A mnie elity onieśmielają i obchodzę je z daleka.
To może lepiej dołączyć do rzesz, które tu i tam wtykają swoje zdjęcia? Nie zawsze precyzyjnie, nie zawsze z trafnym opisem lecz z pewnością z wielkim zapałem.
I zaczęła działać wyobraźnia. Bo gdybym na przykład chciał umieścić przy szczycie góry Chełm (tej koło Wiśniowej) zdjęcie znajdującej się tam kapliczki, to miejsca jest dużo.
Co prawda, już ktoś miał fantazję umieścić na szczycie bunkier kolejowy ze Stępiny ale poza tym miałbym całą górę dla siebie. Już gorzej byłoby ze Smokiem.

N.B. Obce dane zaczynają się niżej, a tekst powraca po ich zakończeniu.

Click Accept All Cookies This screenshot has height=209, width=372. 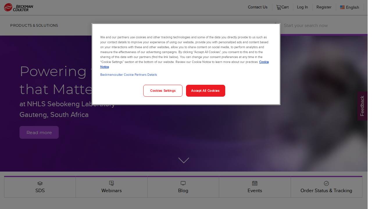[x=205, y=91]
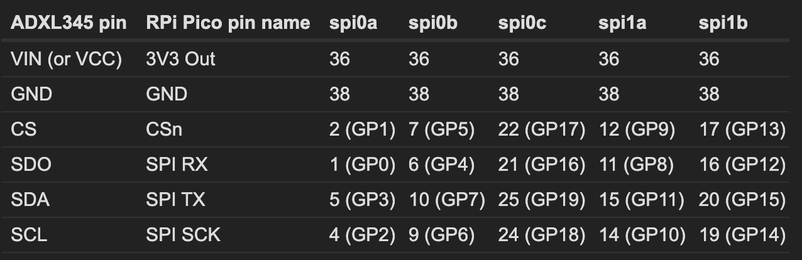Image resolution: width=802 pixels, height=260 pixels.
Task: Select the spi0b column header
Action: tap(432, 23)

Może jeszcze bym go wetknął gdzieś między Wawelem a Wisłą. Na siłę nawet upchnąłbym własną wersję rynku Kazimierza Dolnego pomiędzy dziesiątki innych, rozsypanych na znacznej przestrzeni,
jak koraliki z rozerwanego naszyjnika. Ale co by było, gdybym próbował się zmieścić we właściwym miejscu ze swą własną jaszczurką Gaudiego w słynnym parku Guell w Barcelonie.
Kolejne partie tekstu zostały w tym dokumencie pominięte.